Joanie leaned forward, eyes black as obsidian. “See now why this is your problem? Harry’s got Moretti’s money. Moretti’s got a score to settle. And you’re the closest thing he has to a hostage.”
The room throbbed with tension. A distant siren wailed like a wounded animal. I kept my hand just inches from the Ruger under the desk—old habits die slow.
I flicked a match, lit a smoke. The sulfur snapped, and I breathed in deep, using the acrid bite to steady my nerves. “Harry’s always picked the worst enemies.”

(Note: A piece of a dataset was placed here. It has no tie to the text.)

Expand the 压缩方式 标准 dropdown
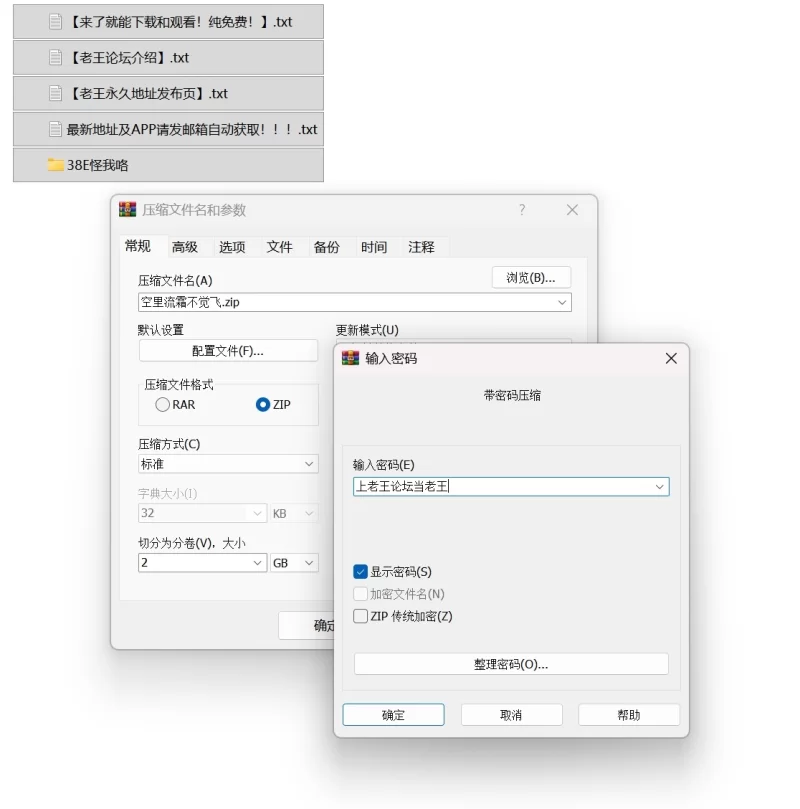 click(228, 464)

“You’re not hearing me,” Joanie said, voice trembling around steel. “This is bigger than Harry. Moretti’s been waiting for an excuse to come after you. Your name’s on his list.”
The walls closed in, the single-pane window rattling in its frame. I pinched the bridge of my nose, taste of copper dancing on my tongue. My mind reeled back to nights when we were young, invincible, before debts took on lives of their own.
Joanie stubbed out her cigarette in the ashtray—an echoing click that sounded like a verdict. She smoothed the crease in her skirt, stance unflinching, as if the rest of my fate was hers to decree.
“I’ll be in touch,” she said, the click of her heels on concrete a death knell.
The door swung shut, swallowing her silhouette and leaving me with nothing but the hiss of the radiator and the curl of stale smoke.
Winnie stayed close, arms folded like armor, glasses swinging from their chain. “She’s poison,” she said finally, blunt as a bone saw. “And she’ll drag you into the grave if you don’t watch your step.”
I stared at the ashtray—two smoldering cigarette butts twisted together like a pair of lovers who couldn’t let go, even in the fire. The room stank of old smoke and unfinished business.
“She might be poison,” I said, voice rough, “but poison’s still a cure in the right dose.”
Winnie shook her head, lips pressed thin, but didn’t answer. Her silence was its own verdict.
Outside, the night pressed against the window, hungry and restless. Somewhere in that dark, Harry was laughing—bright, careless—with seventy-five grand in his pocket and Victor Moretti’s hand already reaching for his throat.
I poured another drink, the glass sweating in my hand. The ice clinked once, sharp as a gun cocking. It didn’t sound like relief. It sounded like the clock running out.